━━ Excerpted data

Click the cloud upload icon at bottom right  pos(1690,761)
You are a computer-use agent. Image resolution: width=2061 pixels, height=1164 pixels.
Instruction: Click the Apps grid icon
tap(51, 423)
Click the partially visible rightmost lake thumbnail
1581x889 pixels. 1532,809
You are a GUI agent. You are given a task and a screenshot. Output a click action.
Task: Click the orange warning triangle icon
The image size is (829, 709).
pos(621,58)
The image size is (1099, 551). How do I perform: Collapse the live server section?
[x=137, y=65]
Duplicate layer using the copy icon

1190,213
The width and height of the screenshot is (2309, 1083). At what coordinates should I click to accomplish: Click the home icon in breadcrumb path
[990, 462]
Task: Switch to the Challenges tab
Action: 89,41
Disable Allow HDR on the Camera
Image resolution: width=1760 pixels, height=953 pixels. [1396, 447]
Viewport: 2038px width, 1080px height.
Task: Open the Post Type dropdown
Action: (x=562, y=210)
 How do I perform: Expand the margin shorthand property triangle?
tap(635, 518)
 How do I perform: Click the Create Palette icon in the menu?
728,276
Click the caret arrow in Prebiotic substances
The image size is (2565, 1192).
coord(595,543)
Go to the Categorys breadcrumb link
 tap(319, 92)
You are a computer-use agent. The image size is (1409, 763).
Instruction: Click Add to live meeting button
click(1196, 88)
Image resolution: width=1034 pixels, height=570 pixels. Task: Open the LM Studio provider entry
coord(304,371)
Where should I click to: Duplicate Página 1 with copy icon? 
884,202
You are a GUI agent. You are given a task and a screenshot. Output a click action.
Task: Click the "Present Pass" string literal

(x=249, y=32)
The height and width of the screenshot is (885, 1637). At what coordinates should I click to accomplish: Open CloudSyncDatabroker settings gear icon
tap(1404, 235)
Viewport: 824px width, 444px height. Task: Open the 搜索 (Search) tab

━━━━

Answer by repeating every line of the listing exactly.

Click the cloud upload icon at bottom right  pos(1690,761)
You are a computer-use agent. Image resolution: width=2061 pixels, height=1164 pixels.
Instruction: Click the Apps grid icon
tap(51, 423)
Click the partially visible rightmost lake thumbnail
1581x889 pixels. 1532,809
You are a GUI agent. You are given a task and a screenshot. Output a click action.
Task: Click the orange warning triangle icon
The image size is (829, 709).
pos(621,58)
The image size is (1099, 551). How do I perform: Collapse the live server section?
[x=137, y=65]
Duplicate layer using the copy icon

1190,213
The width and height of the screenshot is (2309, 1083). At what coordinates should I click to accomplish: Click the home icon in breadcrumb path
[990, 462]
Task: Switch to the Challenges tab
Action: 89,41
Disable Allow HDR on the Camera
Image resolution: width=1760 pixels, height=953 pixels. [1396, 447]
Viewport: 2038px width, 1080px height.
Task: Open the Post Type dropdown
Action: (x=562, y=210)
 How do I perform: Expand the margin shorthand property triangle?
tap(635, 518)
 How do I perform: Click the Create Palette icon in the menu?
728,276
Click the caret arrow in Prebiotic substances
The image size is (2565, 1192).
coord(595,543)
Go to the Categorys breadcrumb link
 tap(319, 92)
You are a computer-use agent. The image size is (1409, 763).
Instruction: Click Add to live meeting button
click(1196, 88)
Image resolution: width=1034 pixels, height=570 pixels. Task: Open the LM Studio provider entry
coord(304,371)
Where should I click to: Duplicate Página 1 with copy icon? 
884,202
You are a GUI agent. You are given a task and a screenshot. Output a click action.
Task: Click the "Present Pass" string literal

(x=249, y=32)
The height and width of the screenshot is (885, 1637). At what coordinates should I click to accomplish: Open CloudSyncDatabroker settings gear icon
tap(1404, 235)
Viewport: 824px width, 444px height. Task: Open the 搜索 (Search) tab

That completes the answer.